**EXTRACT TO READ:**
• • • • • • •
A new experimental model of in-situ immune complex disease of the lung.

A model of acute immunological lung injury, initiated by the binding of passively administered antibody to an antigen (Concanavalin A (Con A] affixed to the pulmonary endothelium, is described. Pulmonary injury, monitored using the 125I-albumin lung permeability index (LPI) did not occur with antigen deposition alone (LPI 0.235 +/- 0.012). The binding of antibody to the 'planted' lung antigen resulted in injury only when antibody binding exceeded a threshold value of 7.4 +/- 1.4 micrograms antibody globulin per gram of lung. Alevolar-capillary permeability changes were maximal 4 to 8 h after antigen-antibody interaction (LPI at 2 h, 0.353 +/- 0.015: at 4 h, 0.387 +0.33; at 8 h, 0.373 +/- 0.025; at 24 h, 0.289 +/- 0.031; at 48 h, 0.239 +/- 0.022). Lung injury was significantly attenuated by neutrophil (PMN) depletion (LPI at 4 h, 0.325 +/- 0.014: P less than 0.01cf PMN-intact animals), and further reduced by complement depletion (LPI at 4 h, 0.275 +/- 0.023: P less than 0.05 cf PMN-intact and PMN-deplete animals). This model of immune lung injury demonstrates the potential for in situ immune reactions on the pulmonary endothelial surface to induce acute inflammatory injury. Further the model illustrates the cooperative effects of neutrophils and complement in the genesis of inflammation, with both these mediator systems contributing to immunological pulmonary injury.
• • • • • • •
**SOURCE INFORMATION:**

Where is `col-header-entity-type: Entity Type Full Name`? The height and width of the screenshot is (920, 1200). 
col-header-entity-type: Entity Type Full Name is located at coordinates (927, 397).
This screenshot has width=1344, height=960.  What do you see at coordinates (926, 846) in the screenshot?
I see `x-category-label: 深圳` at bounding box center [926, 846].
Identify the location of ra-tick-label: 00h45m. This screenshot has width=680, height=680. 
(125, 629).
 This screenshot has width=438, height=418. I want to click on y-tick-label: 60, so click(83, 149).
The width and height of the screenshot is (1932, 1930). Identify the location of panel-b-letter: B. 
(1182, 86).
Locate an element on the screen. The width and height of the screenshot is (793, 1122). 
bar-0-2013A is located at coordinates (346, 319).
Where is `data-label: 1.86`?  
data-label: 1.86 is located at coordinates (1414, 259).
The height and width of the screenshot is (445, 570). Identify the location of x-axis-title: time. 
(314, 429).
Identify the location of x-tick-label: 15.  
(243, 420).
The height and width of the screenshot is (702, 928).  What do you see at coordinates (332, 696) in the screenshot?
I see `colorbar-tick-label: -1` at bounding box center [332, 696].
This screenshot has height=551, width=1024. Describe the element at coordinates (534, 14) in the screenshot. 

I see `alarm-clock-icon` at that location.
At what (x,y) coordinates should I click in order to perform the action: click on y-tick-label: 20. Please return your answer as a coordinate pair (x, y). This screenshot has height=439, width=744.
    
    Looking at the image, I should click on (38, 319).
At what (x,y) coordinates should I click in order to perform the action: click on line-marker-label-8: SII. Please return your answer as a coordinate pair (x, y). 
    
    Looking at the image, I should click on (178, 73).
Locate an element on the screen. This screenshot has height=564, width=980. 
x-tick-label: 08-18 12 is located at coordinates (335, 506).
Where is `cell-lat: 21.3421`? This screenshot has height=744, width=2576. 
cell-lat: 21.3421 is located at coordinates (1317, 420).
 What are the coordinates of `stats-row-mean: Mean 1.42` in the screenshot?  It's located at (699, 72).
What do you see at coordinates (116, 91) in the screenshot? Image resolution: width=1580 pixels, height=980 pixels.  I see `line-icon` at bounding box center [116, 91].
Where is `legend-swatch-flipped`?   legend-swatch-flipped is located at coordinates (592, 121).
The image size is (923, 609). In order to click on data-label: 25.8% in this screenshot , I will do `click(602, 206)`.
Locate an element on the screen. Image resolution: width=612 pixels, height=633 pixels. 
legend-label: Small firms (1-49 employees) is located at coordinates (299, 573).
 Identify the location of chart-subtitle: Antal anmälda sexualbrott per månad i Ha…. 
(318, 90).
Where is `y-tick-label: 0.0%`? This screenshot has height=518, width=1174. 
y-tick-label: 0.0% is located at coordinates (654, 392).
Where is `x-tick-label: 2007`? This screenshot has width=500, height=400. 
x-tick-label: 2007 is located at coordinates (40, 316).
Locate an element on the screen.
• • • • • • •
In the abstract on immune complex lung disease, how many hours after antigen-antibody interaction were the alveolar-capillary permeability changes greatest?

**TASK RESPONSE:** The changes were greatest 4 to 8 hours after antigen-antibody interaction.